The sprint performance of the amputee soccer players was evaluated using three tests: a 10, 20 and 30 m single-sprint test. Sprint times were measured with light gates combined to the timing system (Prosport, Tumer Electronics, Ankara, Turkey). For the 4 single sprint tests, the timing light gates were placed at the start and at the finish (10, 20 and 30 m mark). These tests were performed in an indoor court to eliminate environmental conditions. The subjects performed two maximal trial sprints using bilateral crutches (wearing a prosthetic device was not allowed during the sprint) over the 10, 20 and 30 m distances with one minute rest intervals. The best time performance at each distance was used for further evaluations.

Statistical Analyses

The data are reported as means and standard deviations. Before using parametric tests, the assumption of normality was verified using the Shapiro-Wilk test.
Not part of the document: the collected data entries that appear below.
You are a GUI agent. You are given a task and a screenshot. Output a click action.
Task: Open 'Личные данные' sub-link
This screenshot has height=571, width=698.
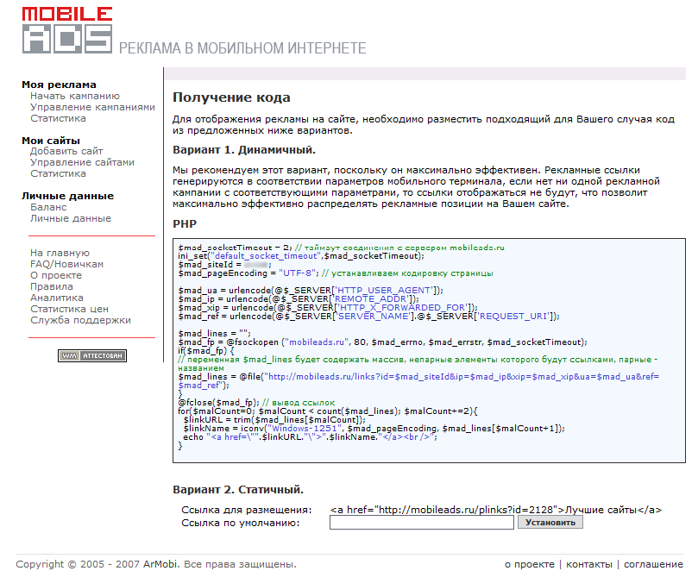[70, 218]
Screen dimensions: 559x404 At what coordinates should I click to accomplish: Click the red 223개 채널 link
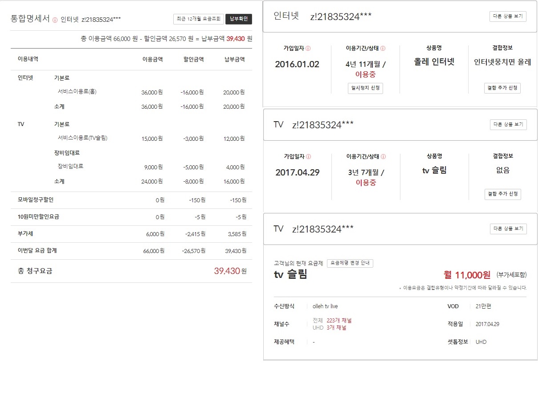[x=339, y=320]
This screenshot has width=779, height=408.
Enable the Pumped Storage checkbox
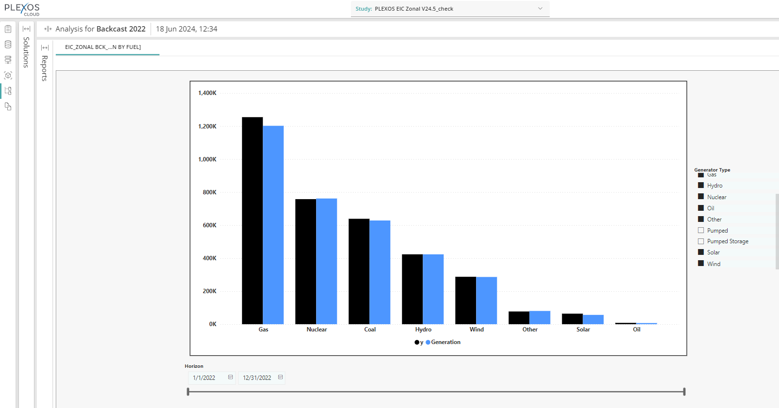pyautogui.click(x=701, y=241)
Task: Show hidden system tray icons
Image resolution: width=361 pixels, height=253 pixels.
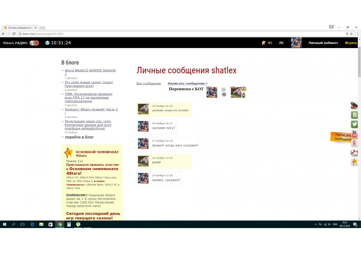Action: 316,224
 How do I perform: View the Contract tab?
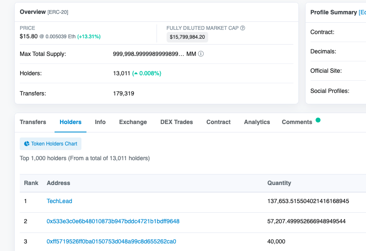pos(218,122)
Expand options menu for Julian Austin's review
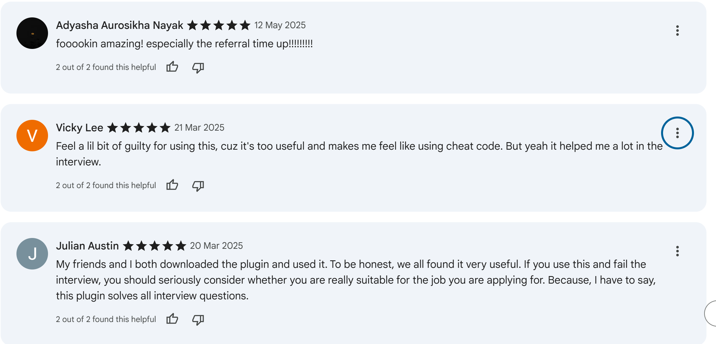The image size is (716, 344). click(x=677, y=251)
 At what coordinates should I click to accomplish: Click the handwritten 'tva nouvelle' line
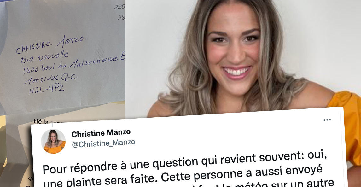coord(44,57)
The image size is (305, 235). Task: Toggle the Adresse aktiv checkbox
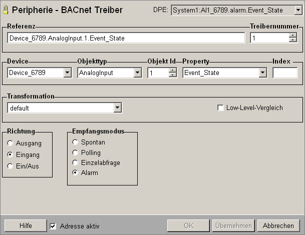pos(53,226)
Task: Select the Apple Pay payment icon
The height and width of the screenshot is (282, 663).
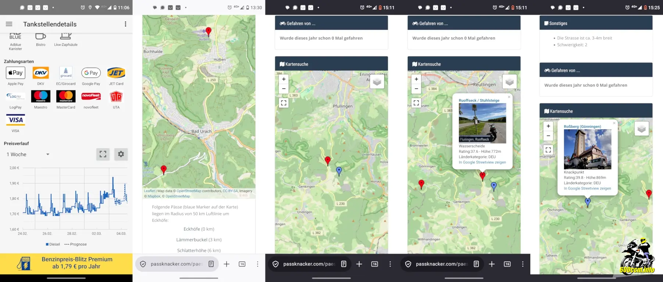Action: [x=15, y=73]
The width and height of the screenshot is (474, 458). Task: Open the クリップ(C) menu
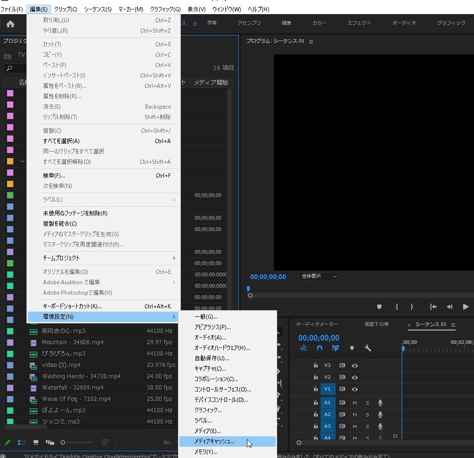pyautogui.click(x=66, y=9)
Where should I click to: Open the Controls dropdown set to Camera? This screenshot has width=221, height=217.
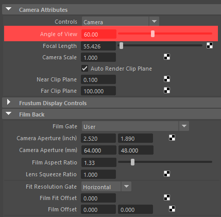click(121, 22)

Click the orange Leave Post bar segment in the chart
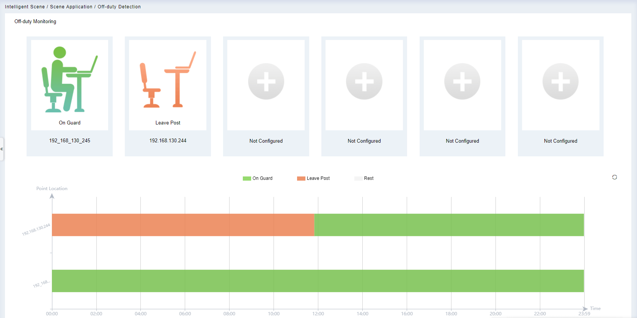coord(183,225)
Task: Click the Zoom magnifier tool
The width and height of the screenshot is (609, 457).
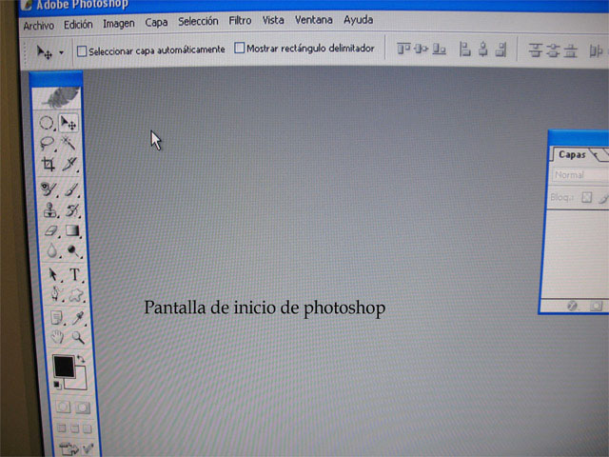Action: pos(77,337)
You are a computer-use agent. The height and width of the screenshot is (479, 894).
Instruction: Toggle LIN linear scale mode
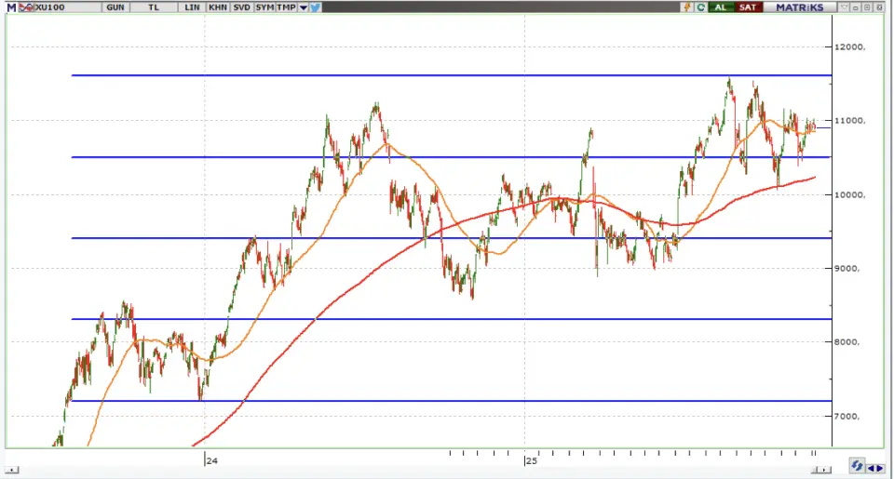tap(192, 7)
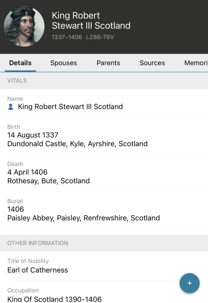
Task: Open the Name vital entry
Action: 70,107
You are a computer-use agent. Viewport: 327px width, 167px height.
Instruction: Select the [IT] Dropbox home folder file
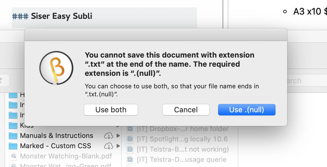click(183, 129)
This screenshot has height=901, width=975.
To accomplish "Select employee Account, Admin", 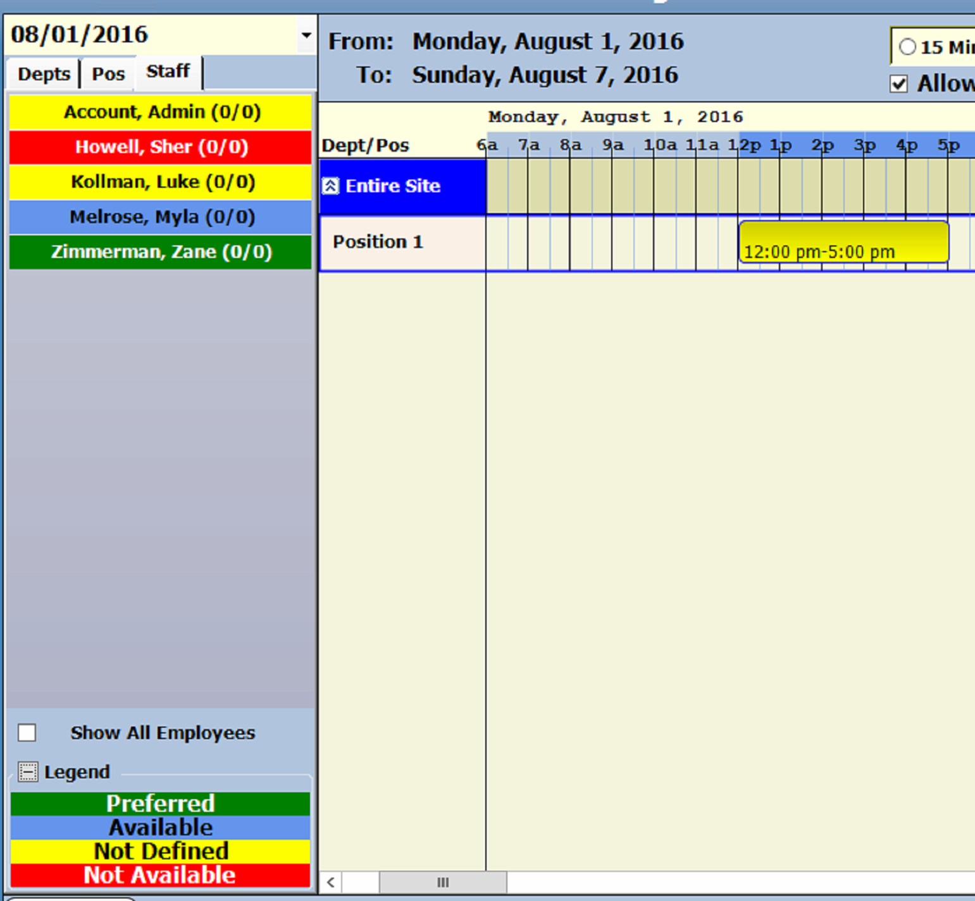I will (161, 112).
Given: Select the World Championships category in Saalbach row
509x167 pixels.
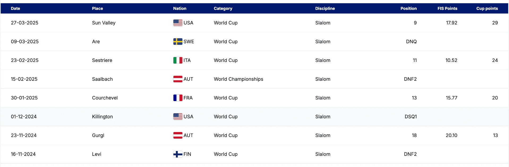Looking at the screenshot, I should (238, 79).
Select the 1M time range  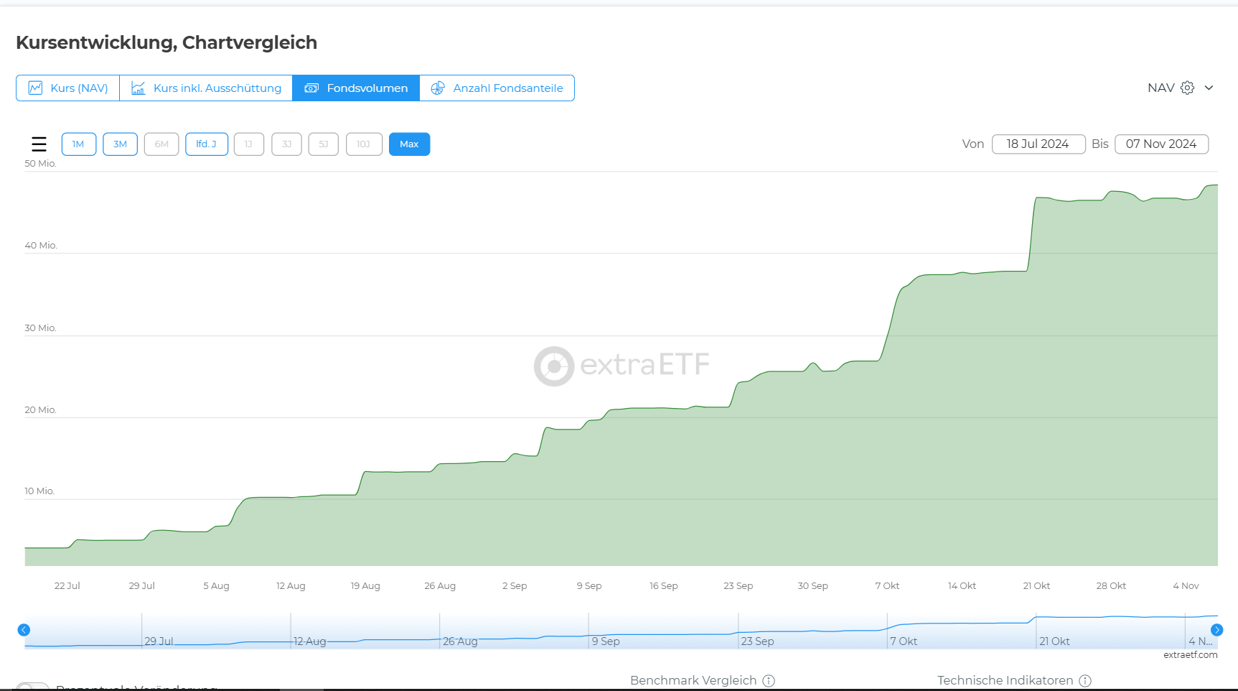click(78, 144)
Then, the relationships between body composition, anaerobic performance and sprint performance were evaluated by the Pearson Product Moment Correlation analysis. All analyses were executed in SPSS for Windows version 10.0 and the statistical significance was set at p < 0.05.

Results

Body composition, anaerobic performance and sprint performance of amputee soccer players are displayed in Tables 1 and 2, respectively.

Table 1.

Body composition and somatotype characteristics of amputee soccer players (mean ± sd)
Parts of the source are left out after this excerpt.